:: AIM OF THE EXERCISE ::
What are the lines from the one with "This screenshot has width=1480, height=812." through the end of the records below, written out exactly and without the pictures?

++++++

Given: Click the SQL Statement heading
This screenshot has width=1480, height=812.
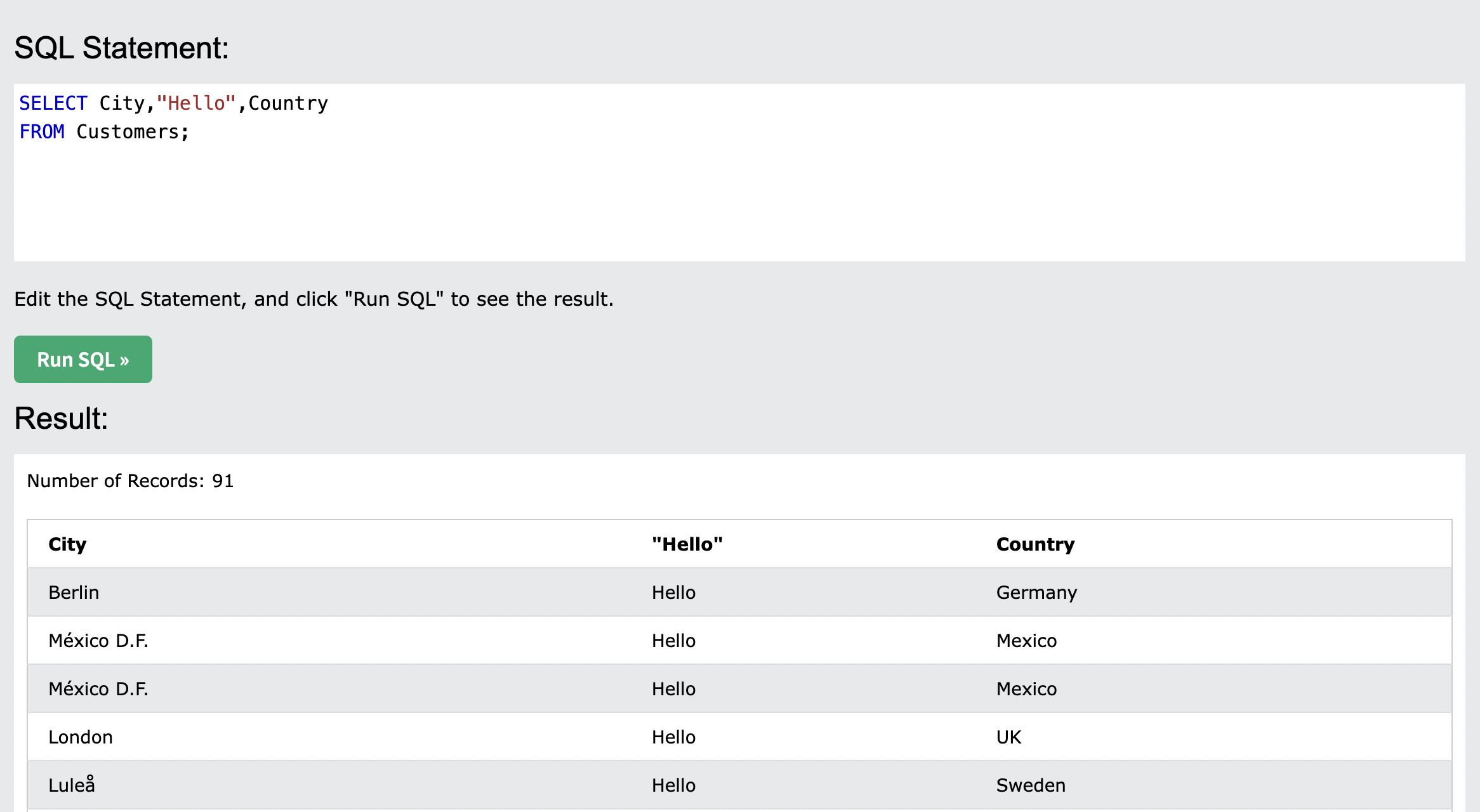Looking at the screenshot, I should pos(121,48).
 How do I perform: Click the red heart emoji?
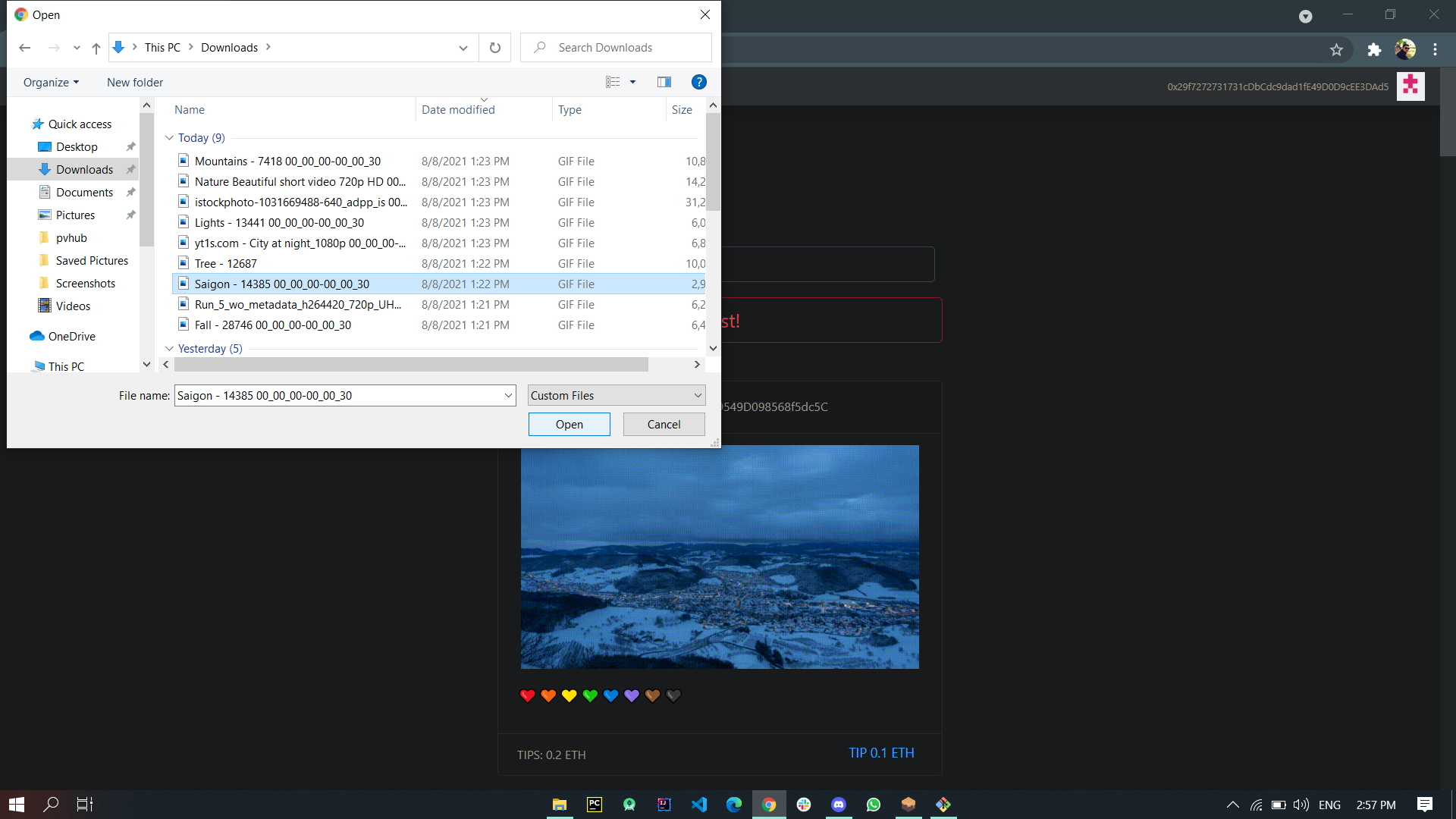528,695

++++++

:: ANSWER BOX ::
This screenshot has width=1480, height=812.
Looking at the screenshot, I should pos(121,48).
 How do I perform: Click the red heart emoji?
528,695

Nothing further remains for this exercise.